▶ **What you need to do**: Put every line of the listing below into a numbered list, omitting any blank lines.

#### Provided entries ####

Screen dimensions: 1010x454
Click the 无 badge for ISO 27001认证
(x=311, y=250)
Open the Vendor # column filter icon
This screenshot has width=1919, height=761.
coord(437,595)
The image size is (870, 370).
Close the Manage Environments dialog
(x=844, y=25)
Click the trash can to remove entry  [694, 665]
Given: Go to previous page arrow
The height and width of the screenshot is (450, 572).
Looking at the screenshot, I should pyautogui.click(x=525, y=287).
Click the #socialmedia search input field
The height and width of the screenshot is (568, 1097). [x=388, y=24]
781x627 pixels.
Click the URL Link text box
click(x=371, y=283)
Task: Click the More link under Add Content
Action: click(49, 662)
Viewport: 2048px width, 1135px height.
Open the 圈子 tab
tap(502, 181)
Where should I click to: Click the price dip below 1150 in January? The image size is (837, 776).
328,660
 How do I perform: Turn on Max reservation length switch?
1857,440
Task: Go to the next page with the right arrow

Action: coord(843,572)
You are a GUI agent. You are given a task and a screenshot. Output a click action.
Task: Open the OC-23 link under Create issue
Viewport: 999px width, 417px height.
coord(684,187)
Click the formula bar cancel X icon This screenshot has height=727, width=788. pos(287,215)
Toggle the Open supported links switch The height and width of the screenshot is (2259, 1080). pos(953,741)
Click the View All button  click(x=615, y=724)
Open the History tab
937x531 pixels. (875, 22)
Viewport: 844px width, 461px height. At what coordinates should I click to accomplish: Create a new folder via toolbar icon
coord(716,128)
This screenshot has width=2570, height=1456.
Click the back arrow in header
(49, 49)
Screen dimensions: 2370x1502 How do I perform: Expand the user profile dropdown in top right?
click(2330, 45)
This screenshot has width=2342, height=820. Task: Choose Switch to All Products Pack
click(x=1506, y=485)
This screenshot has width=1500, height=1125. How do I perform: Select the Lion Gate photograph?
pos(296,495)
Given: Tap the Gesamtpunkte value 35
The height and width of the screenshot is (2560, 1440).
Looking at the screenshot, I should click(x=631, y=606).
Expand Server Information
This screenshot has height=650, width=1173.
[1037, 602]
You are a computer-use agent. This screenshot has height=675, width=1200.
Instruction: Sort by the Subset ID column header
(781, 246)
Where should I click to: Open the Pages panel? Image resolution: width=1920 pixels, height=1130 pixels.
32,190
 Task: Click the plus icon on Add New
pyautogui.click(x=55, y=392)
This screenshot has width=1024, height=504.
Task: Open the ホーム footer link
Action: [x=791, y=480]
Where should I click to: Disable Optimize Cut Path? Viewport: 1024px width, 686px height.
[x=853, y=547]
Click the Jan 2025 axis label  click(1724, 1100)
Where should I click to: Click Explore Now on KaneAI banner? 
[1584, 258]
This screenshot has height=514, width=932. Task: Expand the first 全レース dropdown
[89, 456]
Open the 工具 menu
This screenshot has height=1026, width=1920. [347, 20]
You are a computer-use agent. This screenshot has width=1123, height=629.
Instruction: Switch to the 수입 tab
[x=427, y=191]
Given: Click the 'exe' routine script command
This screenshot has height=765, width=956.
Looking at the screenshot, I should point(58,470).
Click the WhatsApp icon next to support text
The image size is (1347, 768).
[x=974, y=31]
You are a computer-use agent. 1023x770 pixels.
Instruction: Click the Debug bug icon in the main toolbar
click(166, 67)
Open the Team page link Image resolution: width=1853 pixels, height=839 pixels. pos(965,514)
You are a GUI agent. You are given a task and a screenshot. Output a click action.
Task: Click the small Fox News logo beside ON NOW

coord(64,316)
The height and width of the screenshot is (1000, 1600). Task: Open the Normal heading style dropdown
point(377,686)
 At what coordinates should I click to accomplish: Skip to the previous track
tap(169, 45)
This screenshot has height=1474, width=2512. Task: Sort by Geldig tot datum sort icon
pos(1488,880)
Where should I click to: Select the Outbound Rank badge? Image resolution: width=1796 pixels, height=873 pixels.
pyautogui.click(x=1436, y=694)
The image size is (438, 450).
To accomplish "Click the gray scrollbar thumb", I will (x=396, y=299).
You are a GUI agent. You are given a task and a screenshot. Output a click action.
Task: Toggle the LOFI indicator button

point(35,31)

####

▶ **The reply**:
1. Screen dimensions: 1010x454
2. Click the 无 badge for ISO 27001认证
3. (x=311, y=250)
4. Open the Vendor # column filter icon
5. This screenshot has width=1919, height=761.
6. coord(437,595)
7. The image size is (870, 370).
8. Close the Manage Environments dialog
9. (x=844, y=25)
10. Click the trash can to remove entry  [694, 665]
11. Given: Go to previous page arrow
12. The height and width of the screenshot is (450, 572).
13. Looking at the screenshot, I should pyautogui.click(x=525, y=287).
14. Click the #socialmedia search input field
15. The height and width of the screenshot is (568, 1097). [x=388, y=24]
16. 781x627 pixels.
17. Click the URL Link text box
18. click(x=371, y=283)
19. Task: Click the More link under Add Content
20. Action: click(49, 662)
21. Viewport: 2048px width, 1135px height.
22. Open the 圈子 tab
23. tap(502, 181)
24. Where should I click to: Click the price dip below 1150 in January? The image size is (837, 776).
25. 328,660
26.  How do I perform: Turn on Max reservation length switch?
27. 1857,440
28. Task: Go to the next page with the right arrow
29. Action: coord(843,572)
30. You are a GUI agent. You are given a task and a screenshot. Output a click action.
31. Task: Open the OC-23 link under Create issue
32. Viewport: 999px width, 417px height.
33. coord(684,187)
34. Click the formula bar cancel X icon This screenshot has height=727, width=788. pos(287,215)
35. Toggle the Open supported links switch The height and width of the screenshot is (2259, 1080). pos(953,741)
36. Click the View All button  click(x=615, y=724)
37. Open the History tab
38. 937x531 pixels. (875, 22)
39. Viewport: 844px width, 461px height. At what coordinates should I click to accomplish: Create a new folder via toolbar icon
40. coord(716,128)
41. This screenshot has width=2570, height=1456.
42. Click the back arrow in header
43. (49, 49)
44. Screen dimensions: 2370x1502 How do I perform: Expand the user profile dropdown in top right?
45. click(2330, 45)
46. This screenshot has width=2342, height=820. Task: Choose Switch to All Products Pack
47. click(x=1506, y=485)
48. This screenshot has width=1500, height=1125. How do I perform: Select the Lion Gate photograph?
49. pos(296,495)
50. Given: Tap the Gesamtpunkte value 35
51. The height and width of the screenshot is (2560, 1440).
52. Looking at the screenshot, I should click(x=631, y=606).
53. Expand Server Information
54. This screenshot has height=650, width=1173.
55. [1037, 602]
56. You are a computer-use agent. This screenshot has height=675, width=1200.
57. Instruction: Sort by the Subset ID column header
58. (781, 246)
59. Where should I click to: Open the Pages panel? Image resolution: width=1920 pixels, height=1130 pixels.
60. 32,190
61.  Task: Click the plus icon on Add New
62. pyautogui.click(x=55, y=392)
63. This screenshot has width=1024, height=504.
64. Task: Open the ホーム footer link
65. Action: [x=791, y=480]
66. Where should I click to: Disable Optimize Cut Path? Viewport: 1024px width, 686px height.
67. [x=853, y=547]
68. Click the Jan 2025 axis label  click(1724, 1100)
69. Where should I click to: Click Explore Now on KaneAI banner? 
70. [1584, 258]
71. This screenshot has height=514, width=932. Task: Expand the first 全レース dropdown
72. [89, 456]
73. Open the 工具 menu
74. This screenshot has height=1026, width=1920. [347, 20]
75. You are a computer-use agent. This screenshot has width=1123, height=629.
76. Instruction: Switch to the 수입 tab
77. [x=427, y=191]
78. Given: Click the 'exe' routine script command
79. This screenshot has height=765, width=956.
80. Looking at the screenshot, I should point(58,470).
81. Click the WhatsApp icon next to support text
82. The image size is (1347, 768).
83. [x=974, y=31]
84. You are a computer-use agent. 1023x770 pixels.
85. Instruction: Click the Debug bug icon in the main toolbar
86. click(166, 67)
87. Open the Team page link Image resolution: width=1853 pixels, height=839 pixels. pos(965,514)
88. You are a GUI agent. You are given a task and a screenshot. Output a click action.
89. Task: Click the small Fox News logo beside ON NOW
90. coord(64,316)
91. The height and width of the screenshot is (1000, 1600). Task: Open the Normal heading style dropdown
92. point(377,686)
93.  At what coordinates should I click to accomplish: Skip to the previous track
94. tap(169, 45)
95. This screenshot has height=1474, width=2512. Task: Sort by Geldig tot datum sort icon
96. pos(1488,880)
97. Where should I click to: Select the Outbound Rank badge? Image resolution: width=1796 pixels, height=873 pixels.
98. pyautogui.click(x=1436, y=694)
99. The image size is (438, 450).
100. To accomplish "Click the gray scrollbar thumb", I will (x=396, y=299).
101. You are a GUI agent. You are given a task and a screenshot. Output a click action.
102. Task: Toggle the LOFI indicator button
103. point(35,31)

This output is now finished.